• TASK INSTRUCTIONS
Once you find the line with "Open the recorded" in the entries below, return exactly every line from it through the line with "Viewport: 1097px width, 539px height.".

[Opening TASK INPUTS section]

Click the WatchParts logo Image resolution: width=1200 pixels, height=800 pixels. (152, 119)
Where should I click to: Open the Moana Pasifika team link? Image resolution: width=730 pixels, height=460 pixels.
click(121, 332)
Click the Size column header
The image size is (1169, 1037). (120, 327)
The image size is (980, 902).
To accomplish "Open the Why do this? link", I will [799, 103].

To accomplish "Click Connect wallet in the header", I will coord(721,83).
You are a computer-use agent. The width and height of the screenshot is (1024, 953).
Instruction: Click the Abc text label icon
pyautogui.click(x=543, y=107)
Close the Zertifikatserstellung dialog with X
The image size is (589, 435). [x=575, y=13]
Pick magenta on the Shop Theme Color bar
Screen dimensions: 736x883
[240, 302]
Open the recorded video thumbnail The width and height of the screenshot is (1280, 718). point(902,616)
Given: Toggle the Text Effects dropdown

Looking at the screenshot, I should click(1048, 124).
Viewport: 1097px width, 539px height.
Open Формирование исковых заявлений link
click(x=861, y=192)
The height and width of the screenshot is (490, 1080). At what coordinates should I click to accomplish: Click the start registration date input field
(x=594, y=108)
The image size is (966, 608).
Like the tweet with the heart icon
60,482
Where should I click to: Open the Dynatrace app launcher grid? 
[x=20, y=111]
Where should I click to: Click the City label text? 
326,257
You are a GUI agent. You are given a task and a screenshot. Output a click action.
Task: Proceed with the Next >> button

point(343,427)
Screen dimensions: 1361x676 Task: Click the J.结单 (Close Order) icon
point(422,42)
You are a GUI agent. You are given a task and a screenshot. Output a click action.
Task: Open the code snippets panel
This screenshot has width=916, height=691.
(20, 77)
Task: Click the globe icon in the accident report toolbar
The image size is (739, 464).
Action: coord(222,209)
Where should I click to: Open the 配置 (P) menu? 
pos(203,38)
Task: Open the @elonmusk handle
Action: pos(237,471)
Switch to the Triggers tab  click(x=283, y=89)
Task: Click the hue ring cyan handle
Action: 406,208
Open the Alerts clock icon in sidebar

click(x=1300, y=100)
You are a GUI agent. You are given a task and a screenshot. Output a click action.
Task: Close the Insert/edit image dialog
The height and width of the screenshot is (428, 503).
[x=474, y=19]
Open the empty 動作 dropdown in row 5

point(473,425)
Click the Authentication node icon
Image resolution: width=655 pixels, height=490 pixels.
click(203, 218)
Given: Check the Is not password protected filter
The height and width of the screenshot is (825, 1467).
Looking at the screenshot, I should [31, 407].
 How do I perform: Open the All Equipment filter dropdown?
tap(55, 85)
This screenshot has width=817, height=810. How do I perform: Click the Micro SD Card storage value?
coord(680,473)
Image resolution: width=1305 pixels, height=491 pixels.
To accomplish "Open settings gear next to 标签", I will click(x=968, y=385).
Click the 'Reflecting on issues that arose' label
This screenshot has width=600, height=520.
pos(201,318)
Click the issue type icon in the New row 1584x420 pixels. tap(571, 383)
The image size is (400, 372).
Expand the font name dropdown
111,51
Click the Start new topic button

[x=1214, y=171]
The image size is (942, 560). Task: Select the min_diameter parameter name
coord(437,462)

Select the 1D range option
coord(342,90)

[Closing TASK INPUTS section]

• OUTPUT BELOW
Open the recorded video thumbnail The width and height of the screenshot is (1280, 718). point(902,616)
Given: Toggle the Text Effects dropdown

Looking at the screenshot, I should click(1048, 124).
Viewport: 1097px width, 539px height.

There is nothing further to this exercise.